- Episode no.: Season 1 Episode 10
- Directed by: Clark Mathis
- Written by: Akela Cooper; Spiro Skentzos;
- Cinematography by: Cort Fey
- Editing by: Jacque Toberen
- Production code: 110
- Original air date: February 3, 2012
- Running time: 42 minutes

Guest appearances
- Valerie Cruz as Levine; Sharon Sachs as Dr. Harper; Daryl Sabara as Hanson; Hannah Marks as Gracie;

Episode chronology
| ← Previous "Of Mouse and Man" | Next → "Tarantella" |
- Grimm season 1

= Organ Grinder (Grimm) =

"Organ Grinder" is the 10th episode of the supernatural drama television series Grimm of season 1, which premiered on February 3, 2012, on NBC. The episode was written by story editors Akela Cooper and Spiro Skentzos, and was directed by Clark Mathis.

==Plot==
Opening quote: "We shall see the crumbs of bread... and they will show us our way home again."

In a forest, two teenagers, Steven (Donald Fisher) and Kevin (James Maxey), are running from Wesen. Steven falls into a river and drowns, and his body is swept downstream and over a waterfall, while Kevin is captured.
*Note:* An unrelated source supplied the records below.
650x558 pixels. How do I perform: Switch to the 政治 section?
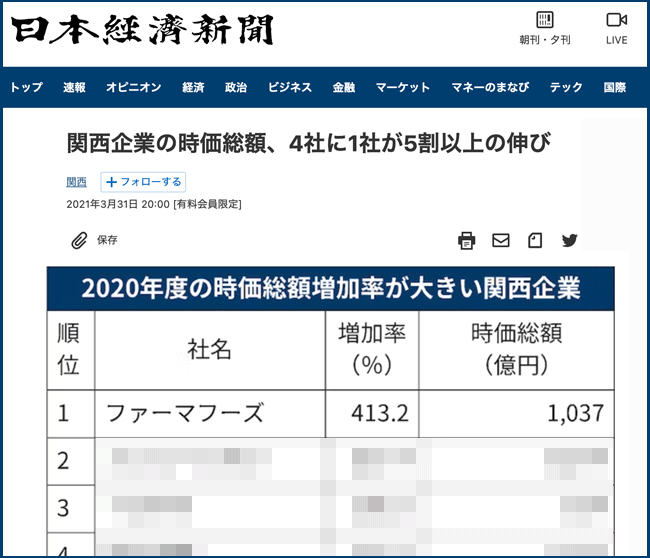(x=236, y=88)
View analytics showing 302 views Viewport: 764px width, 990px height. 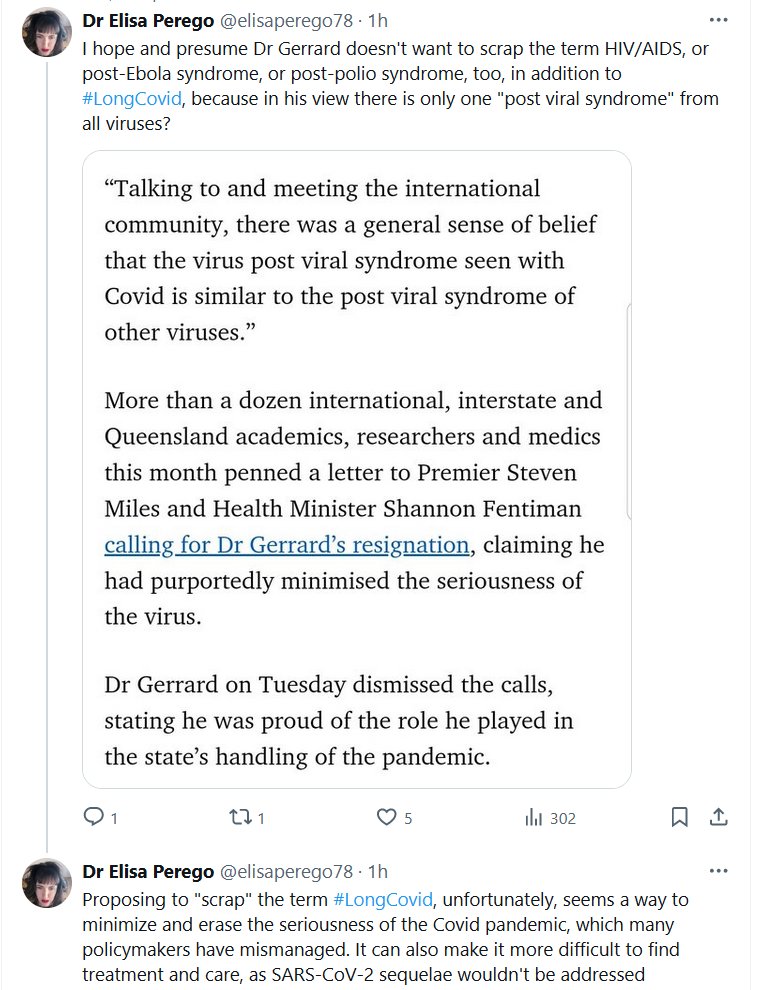pyautogui.click(x=550, y=818)
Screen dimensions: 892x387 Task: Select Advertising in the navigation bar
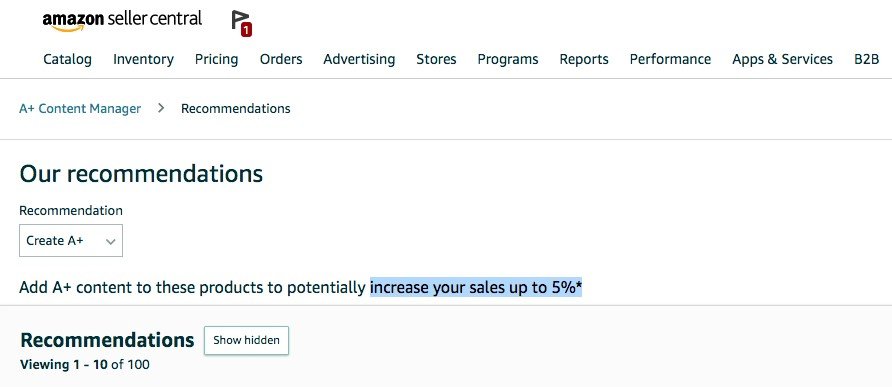pos(359,59)

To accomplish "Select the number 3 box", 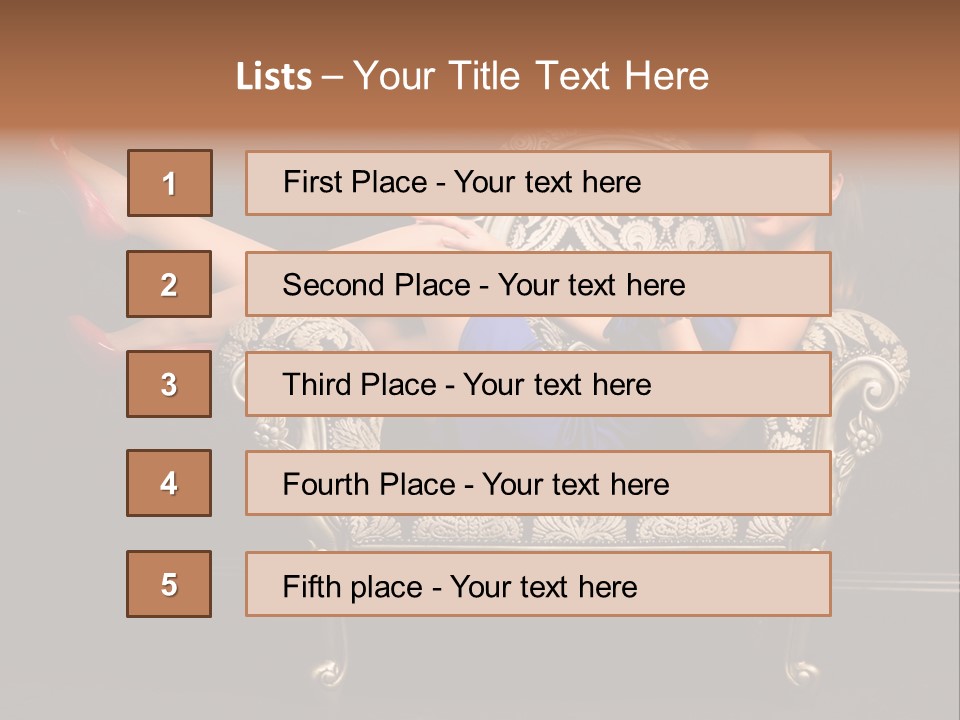I will [x=169, y=384].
Monroe (Silas Weir Mitchell) and Nick (David Giuntoli) are talking over dinner. Nick wants to tell Juliette (Bitsie Tulloch) about his Grimm identity; Monroe warns of bad consequences. Nick is called when Steven's body is found, drained of blood and wearing a puka shell necklace. He, Hank (Russell Hornsby) and Sgt. Wu (Reggie Lee) investigate.

Nick and Hank find another youth with the same necklace and locate the sellers, Gracie and Hanson (Hannah Marks and Daryl Sabara). They say they last saw Steve in a clinic with a doctor named Levine (Valerie Cruz). Nick and Hank then attend a car crash, discovering the car contained blood, kidneys and livers. Nick sees that the driver is a Wesen, a Geier, before the driver dies. The DNA from the blood matches Steven's, while that from the organs does not; they suspect the organs are from other street kids.
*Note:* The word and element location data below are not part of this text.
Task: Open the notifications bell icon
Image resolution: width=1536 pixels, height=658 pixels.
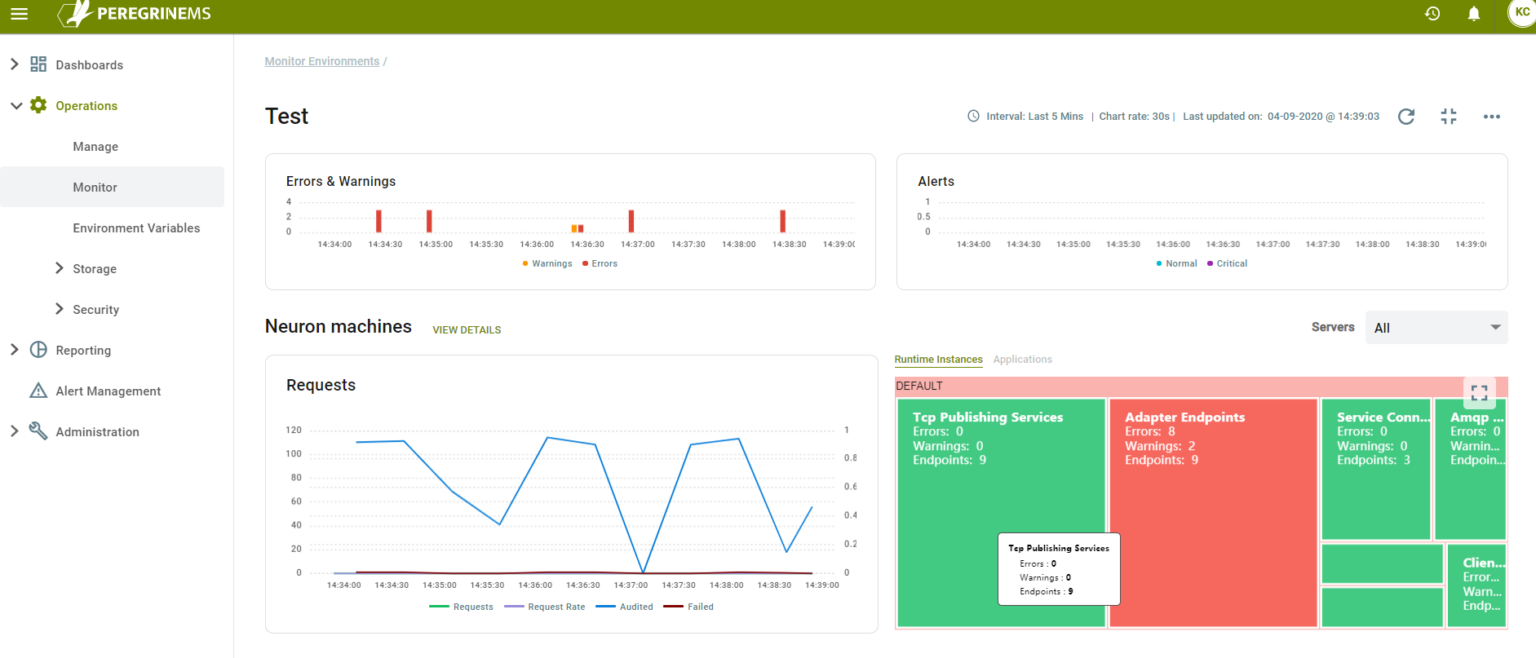Action: coord(1472,13)
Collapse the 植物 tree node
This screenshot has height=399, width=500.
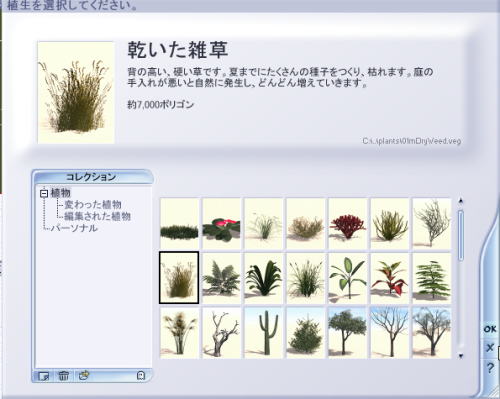point(44,193)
Monroe affirms to Nick that the Geiers are responsible, as they harvest organs to turn into medicines. Monroe visits a tea shop that sells such medicines, providing Nick with the proof he needs. Nick then visits the shop. The owner, Freddy Calvert (Randy Schulman), a Fuchsbau, flees but Nick follows him and forces him reveal the source of the organs. Nick, Hank and Captain Renard (Sasha Roiz), go to a trailer in the forest. The occupant opens fire and is shot dead by police. Nick checks the man's phone and discovers the clinic is involved in the organ harvesting.
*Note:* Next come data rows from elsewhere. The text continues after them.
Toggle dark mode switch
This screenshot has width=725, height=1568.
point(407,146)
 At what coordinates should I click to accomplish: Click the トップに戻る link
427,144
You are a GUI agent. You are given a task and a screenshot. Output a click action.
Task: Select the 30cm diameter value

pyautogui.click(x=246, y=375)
Medics from the clinic kidnap Hansen and Gracie and take them to a cabin where other youths (including Kevin) are being restrained before their organs are forcibly removed. Nick and Hank track down the cabin and kill the Geiers, after following a trail of puka shells dropped by Hanson. Dr. Levine flees, but Nick follows; she tries to ambush him but ends up falling into a fire pit and dying. Later at the station, Renard receives a package, marked with the symbol of the Reapers, containing the ear he cut from the reaper who tried to kill Nick. He receives a call from someone of apparent authority among the Reapers, warning that if Renard doesn't take control of Nick, then they will.

==Reception==
===Viewers===
The episode was viewed by 4.76 million people, earning a 1.4/4 in the 18-49 rating demographics on the Nielson ratings scale, marking a 20% decrease in viewership. This means that 1.4 percent of all households with televisions watched the episode, while 4 percent of all households watching television at that time watched it.

===Critical reviews===
"Organ Grinder" received critical acclaim. The A.V. Club's Kevin McFarland gave the episode a "A" grade and wrote, "And here I thought Grimm wouldn't make it past three episodes. After a pretty serious downturn in the first few weeks back from the winter hiatus, Grimm pulled together its best episode yet, a tightly wound and gruesomely creepy standalone plot that finally brought out some real agency from Nick, showed a more useful side of Juliette, and threw in some great Silas Weir Mitchell scenes to boot. I was stunned at how involved I got over the course of the hour, and even though I feel like a bit of an easy grader, I have no problems giving this an A, since it represents to me the best that Grimm has to offer going forward."

Nick McHatton from TV Fanatic, gave a 4.7 star rating out of 5, stating: "Overall, I really enjoyed 'Organ Grinder' and it's Grimms best mix yet of serial and procedural. Which is rather amazing considering how sparingly Eddie was used. Usually his screen time has an almost direct correlation to how much I enjoyed the episode."